----- EXERCISE INPUTS -----
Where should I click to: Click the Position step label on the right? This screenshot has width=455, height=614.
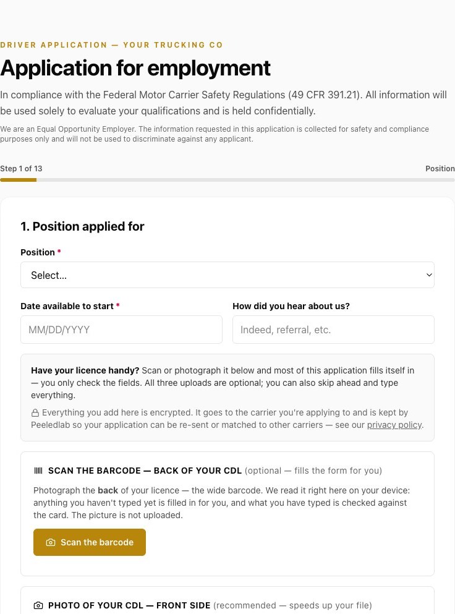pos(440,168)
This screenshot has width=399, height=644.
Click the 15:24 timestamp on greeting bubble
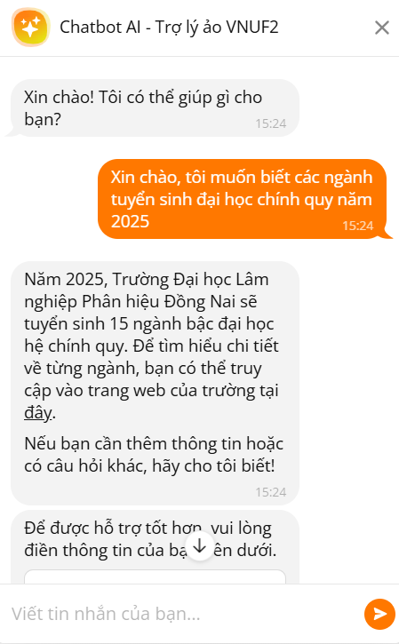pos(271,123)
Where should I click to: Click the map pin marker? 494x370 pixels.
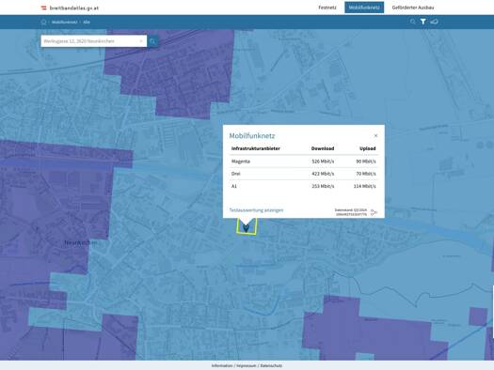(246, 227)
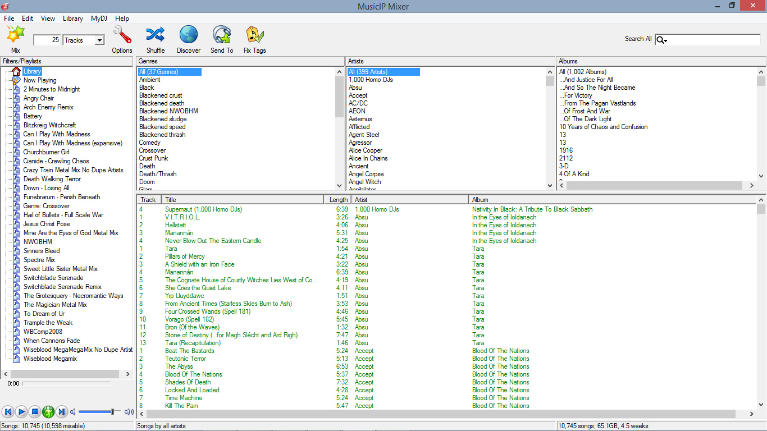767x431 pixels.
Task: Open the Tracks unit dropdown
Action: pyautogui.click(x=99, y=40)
-----
**SET EXERCISE:**
Please repeat the records above word for word, leaving out the pictures.

**WORKED ANSWER:**
Where should I click to: Click the Position step label on the right? This screenshot has width=455, height=614.
pos(440,168)
This screenshot has width=399, height=644.
Click the 15:24 timestamp on greeting bubble
pos(271,123)
Where should I click to: Click the map pin marker? 494x370 pixels.
(246, 227)
767x431 pixels.
Task: Open the Tracks unit dropdown
Action: pyautogui.click(x=99, y=40)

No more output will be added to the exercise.